Consider the following scenario: Database on drive1 WAL on drive2
1. PG write of some sort occurs. 2. PG writes out the WAL. 3. PG writes out the data. 4. PG updates the WAL to reflect data actually written. 5. System crashes/reboots/whatever.
With the DB and the WAL on different drives, it seems possible to me that drive2 could've fsync()'d or otherwise properly written all of the data out, but drive1 could have failed somewhere along the way and not actually written the data to the DB.
The next time PG is brought up, the WAL would indicate the transaction, as it were, was a success.. but the data wouldn't actually be there.
In the case of using only one drive, the rollback (from a FS perspective) couldn't possibly occur in such a way as to leave step 4 as a success, but step 3 as a failure -- worst case, the data would be written out but the WAL wouldn't have been updated (rolled back say by the FS) and thus PG will roll back the data itself, or use whatever mechanism it uses to insure data integrity is consistent with the WAL.

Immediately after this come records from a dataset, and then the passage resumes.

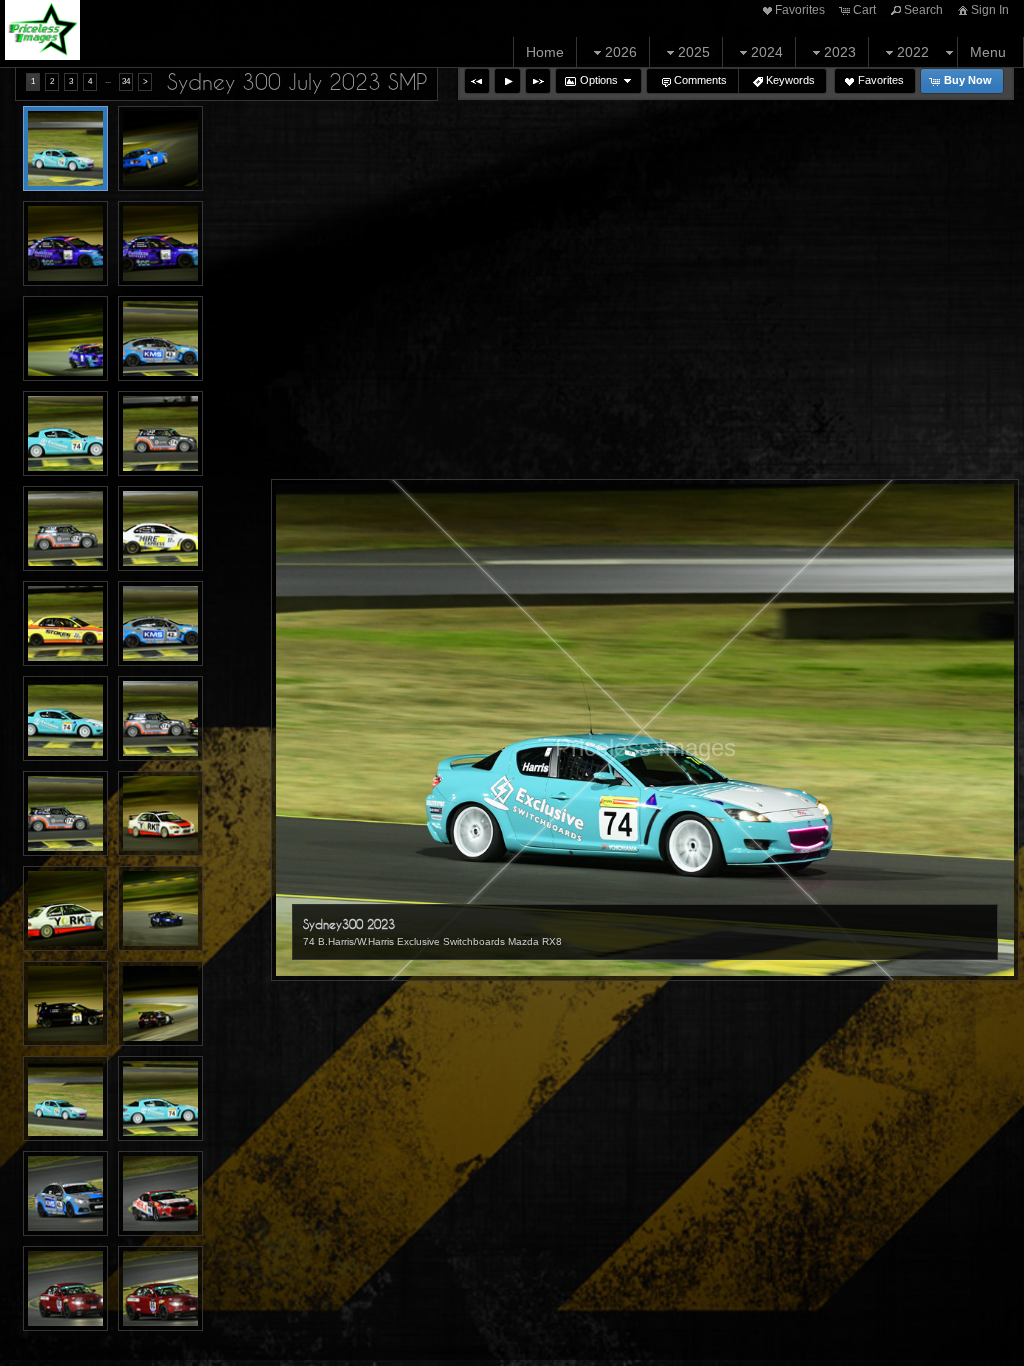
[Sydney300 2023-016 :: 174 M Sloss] (65, 813)
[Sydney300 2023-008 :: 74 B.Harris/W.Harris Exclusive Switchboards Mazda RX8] (65, 433)
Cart (864, 10)
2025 (694, 52)
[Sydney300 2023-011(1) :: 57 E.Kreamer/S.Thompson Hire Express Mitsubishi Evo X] (160, 528)
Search (923, 10)
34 (126, 81)
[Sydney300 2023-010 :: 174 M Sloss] (65, 528)
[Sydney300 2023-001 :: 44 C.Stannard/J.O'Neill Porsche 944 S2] (160, 148)
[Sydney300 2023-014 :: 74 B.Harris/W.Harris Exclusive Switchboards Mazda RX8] (65, 718)
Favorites (800, 10)
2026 (621, 52)
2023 (840, 52)
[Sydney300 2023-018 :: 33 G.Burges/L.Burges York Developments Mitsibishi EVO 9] (65, 908)
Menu (988, 52)
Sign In (990, 10)
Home (545, 52)
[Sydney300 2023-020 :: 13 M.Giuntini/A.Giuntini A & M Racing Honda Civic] (65, 1003)
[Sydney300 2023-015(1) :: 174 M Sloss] (160, 718)
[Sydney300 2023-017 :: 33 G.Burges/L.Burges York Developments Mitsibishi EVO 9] (160, 813)
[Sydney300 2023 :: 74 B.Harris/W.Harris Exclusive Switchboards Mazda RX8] (65, 148)
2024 (767, 52)
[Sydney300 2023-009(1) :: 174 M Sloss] (160, 433)
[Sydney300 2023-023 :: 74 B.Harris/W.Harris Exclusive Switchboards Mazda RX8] (65, 1098)
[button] (477, 81)
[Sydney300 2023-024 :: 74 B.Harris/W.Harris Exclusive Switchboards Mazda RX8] (160, 1098)
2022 (913, 52)
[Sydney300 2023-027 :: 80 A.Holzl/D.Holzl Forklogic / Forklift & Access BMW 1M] (65, 1288)
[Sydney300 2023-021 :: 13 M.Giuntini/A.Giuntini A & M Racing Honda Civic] (160, 1003)
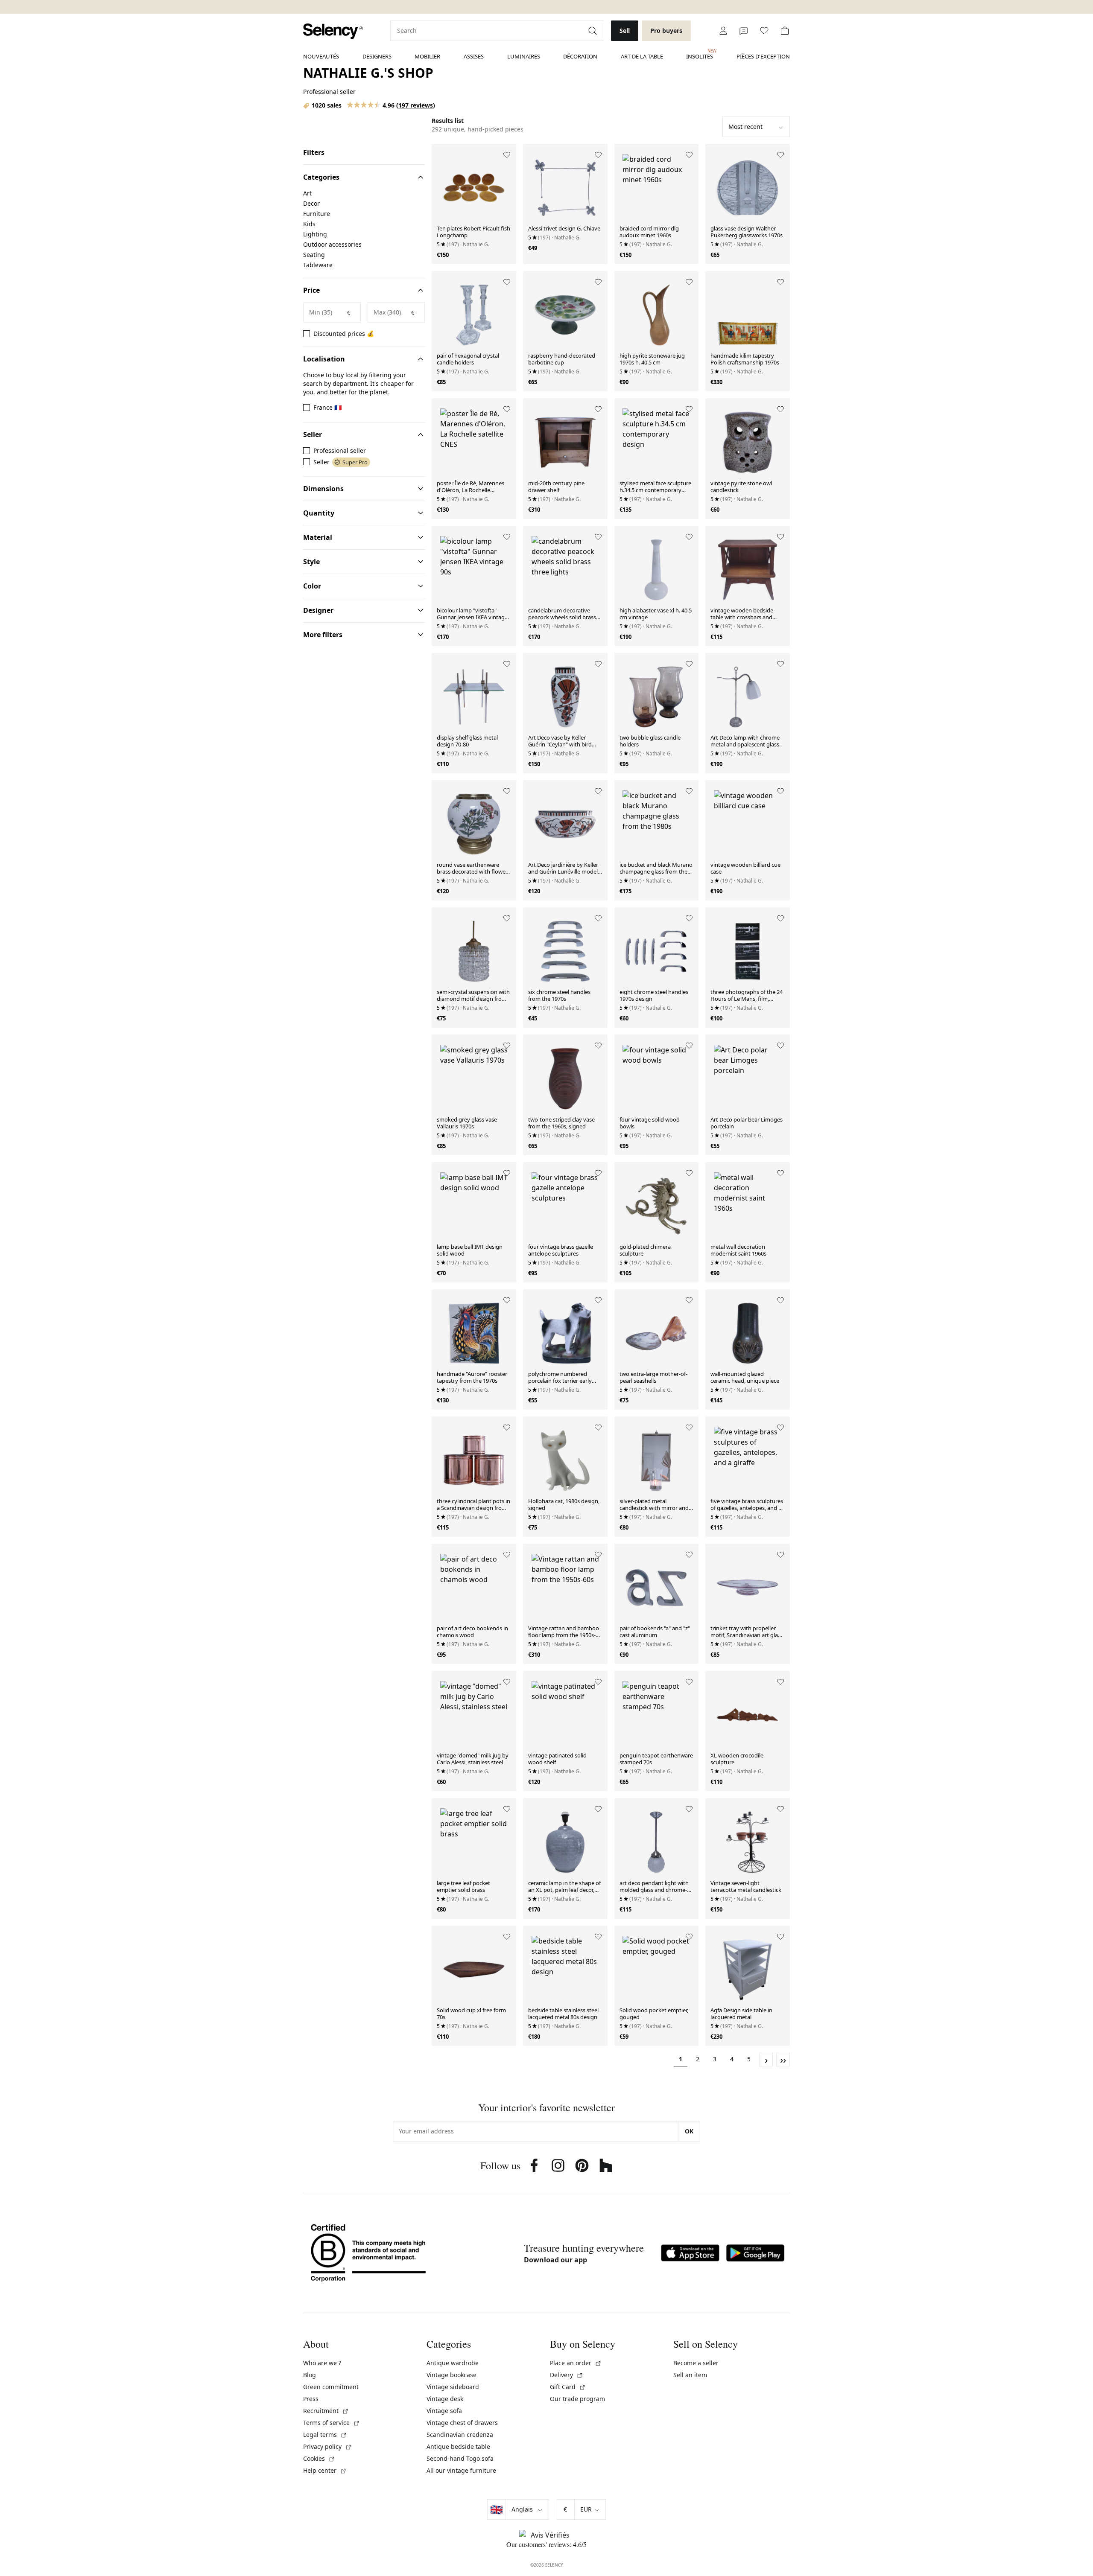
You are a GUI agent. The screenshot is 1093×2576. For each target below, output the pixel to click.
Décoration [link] (580, 56)
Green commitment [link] (331, 2387)
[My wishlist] (764, 31)
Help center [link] (325, 2470)
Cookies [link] (319, 2458)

Am I smoking something here or is this a real, if rare in practice, risk that occurs when you have the WAL on a different drive than the data is on?
At 17:39 10/27/2003, Tom Lane wrote:
"Rick Gigger" <[EMAIL PROTECTED]> writes:
> It seems to me file system journaling should fix the whole problem by giving
> you a record of what was actually commited to disk and what was not.
Nope, a journaling FS has exactly the same problem Postgres does (because the underlying "WAL" concept is the same: write the log entries before you change the files they describe). If the drive lies about write order, the FS can be screwed just as badly. Now the FS code might have a low-level way to force write order that Postgres doesn't have access to ... but simply uttering the magic incantation "journaling file system" will not make this problem disappear.